We offer a range of diagnostic tests to help identify and treat your condition or injury. Your provider will use what they learn from the tests to develop a custom treatment plan that meets your specific needs.
Discography is a diagnostic test your doctor uses to find out if your neck or back pain is being caused by damaged spinal discs. It’s also called a discogram.
The doctor uses a special type of X-ray called fluoroscopy to place a small needle in each spinal disc to be tested. The doctor then injects a sterile liquid that’s visible on the X-ray.
If a disc is the source of your pain, the injection should cause the same pain. The doctor uses the test to tell which disc is causing pain and to help decide on the best treatment. You also might have other tests, such as X-rays or a CT scan.
This is an outpatient procedure that usually takes less than an hour. You will be given sedation and local anesthetic.
Your pain might get worse for a few days or a week after discography. Your doctor can prescribe medication. You should not eat before the procedure, and you will need someone to take you home afterward. Specialists at the OHSU Spine Center will explain the procedure and follow-up care in more detail.
Electromyography, or EMG, is a diagnostic test that measures the electrical activity inside your muscles. Because muscles produce electrical signals when they contract, electromyography can help your doctor see if they’re working correctly.
You might have an EMG if an imaging test such as an MRI doesn’t adequately explain your symptoms or if the doctor thinks more than one health problem could be causing your symptoms. An EMG can also help identify nerve problems such as polyneuropathies, or damage to several nerves, that can be caused by conditions such as diabetes.

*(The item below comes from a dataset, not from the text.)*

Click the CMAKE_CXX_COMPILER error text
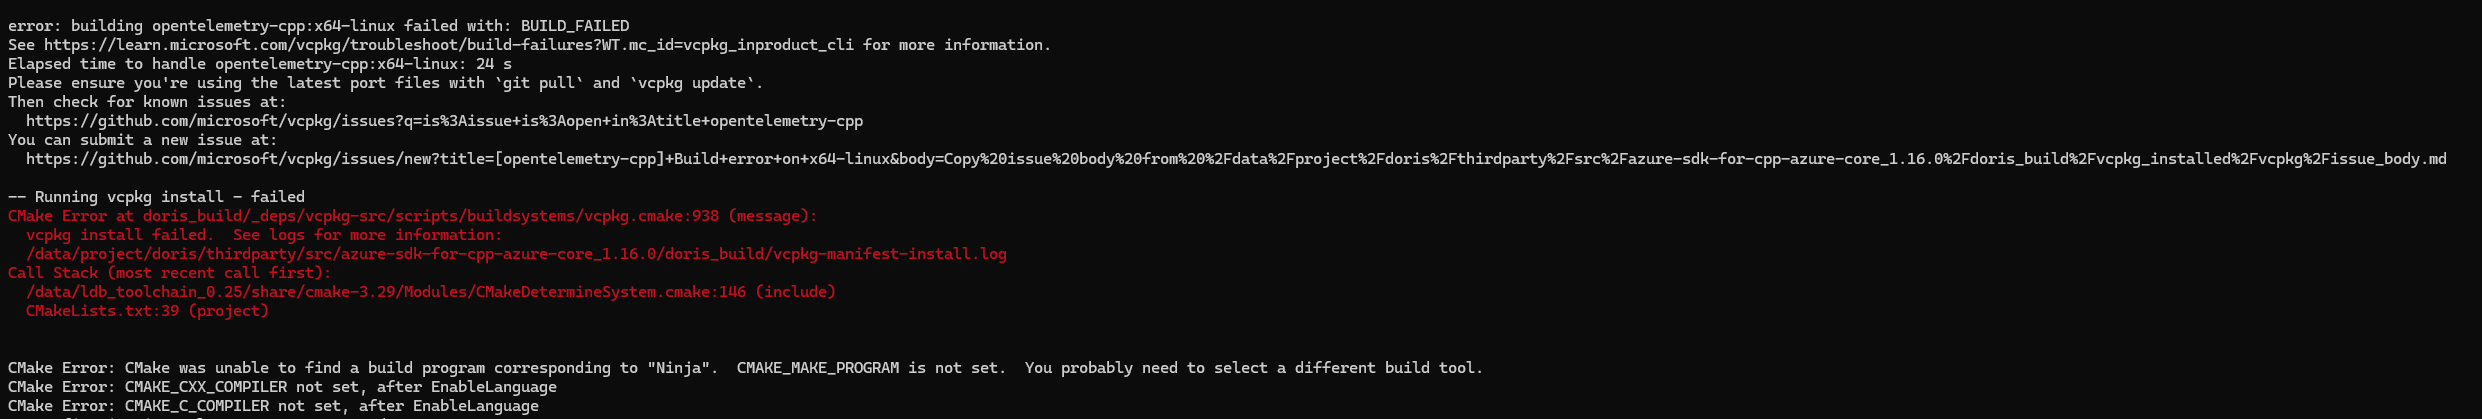2482x419 pixels. click(205, 387)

It takes about 30 minutes to test one arm or leg. Your doctor does a brief history and physical exam to identify the muscles that need to be tested. Next, the doctor places very thin needles, about the size of acupuncture needles, in the muscles. The needles go about one-eighth to one-quarter inch under the skin. The doctor can test three to seven muscles at a time.

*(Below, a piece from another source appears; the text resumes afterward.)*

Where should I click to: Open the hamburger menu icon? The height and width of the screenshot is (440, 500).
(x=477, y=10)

The needles are connected to a machine that produces graphs, sounds or numbers to indicate how well your muscles are working. Your doctor will ask you to relax and then gently contract the muscles. The needles pick up electrical activity in the muscles and send the signals to the machine. The results show the doctor which nerves or muscles, if any, are damaged.
Your doctor might send a mild electrical current to the muscle through a needle or small patch (electrode). This feels like a small static electricity shock. Some people describe the feeling as a strong tap. Another needle or electrode picks up the signal and sends it to the machine.
OHSU is one of only two Oregon hospitals with the EOS Imaging System, which offers advanced scanning for pediatric and adult spine conditions, including scoliosis. Compared with other imaging systems, benefits include:
- Significantly better image quality.
- Less radiation than a traditional X-ray or CT scan.
- Full-body images that allow a better understanding of how your bones relate to one another.
- 3D images that help in surgical planning available.
- High quality weight-bearing images that provide an understanding of how the spine, hip and knee compensate for injuries and conditions.
- Available to both children and adults.
How it works
The EOS Imaging System takes a low-dose image from the front and side at the same time. It can take full-body images or focus on a specific body part. A micro-dose option is ideal for follow-up scans. Images can be taken with the patient standing, bending, squatting or sitting.
What to expect
- You will be guided to the EOS scanner — a large, L-shaped X-ray machine.
- A technician will help you get in the right position.
- The technician will run a 30- to 40-second laser positioning process to make sure you’re in the right position.
- Scans take about 15 seconds for children and 20 seconds for adults.
Why it matters
- Better images help your doctors make a more precise diagnosis so they can better plan treatment.
- Less radiation means less risk of future health problems, especially for those with conditions such as scoliosis that need regular scans, often over years.
- Faster images mean more comfort and convenience for you.
- OHSU has the only EOS system for adult spine patients between Seattle and San Francisco.
Nerve conduction studies measure how quickly electrical signals travel along your nerves. The studies, also called NCS, offer one way to test how well your nerves are working. You might have NCS if an imaging test such as an MRI doesn’t adequately explain all your symptoms or if the doctor thinks more than one health problem could be causing your symptoms. NCS can help identify nerve problems such as polyneuropathies, or damage to several nerves, caused by conditions such as diabetes.
It takes about 30 minutes to study one arm or leg. Your doctor does a brief history and physical exam to identify the nerves that need to be tested, then tapes small electrodes over muscles to evaluate individual nerves.
The testing itself takes only a few minutes. The doctor uses a stimulator to send a small electrical charge to the nerves. A machine connected to the electrodes records how long the signal takes to travel along nerves. The machine creates graphs, sounds or numbers that tell your doctor how well the nerves are working.
The electrical charge feels like a small static electricity shock. Some people describe the feeling as a strong tap. The results tell the doctor if a specific nerve in your back, arm or leg is causing the problem.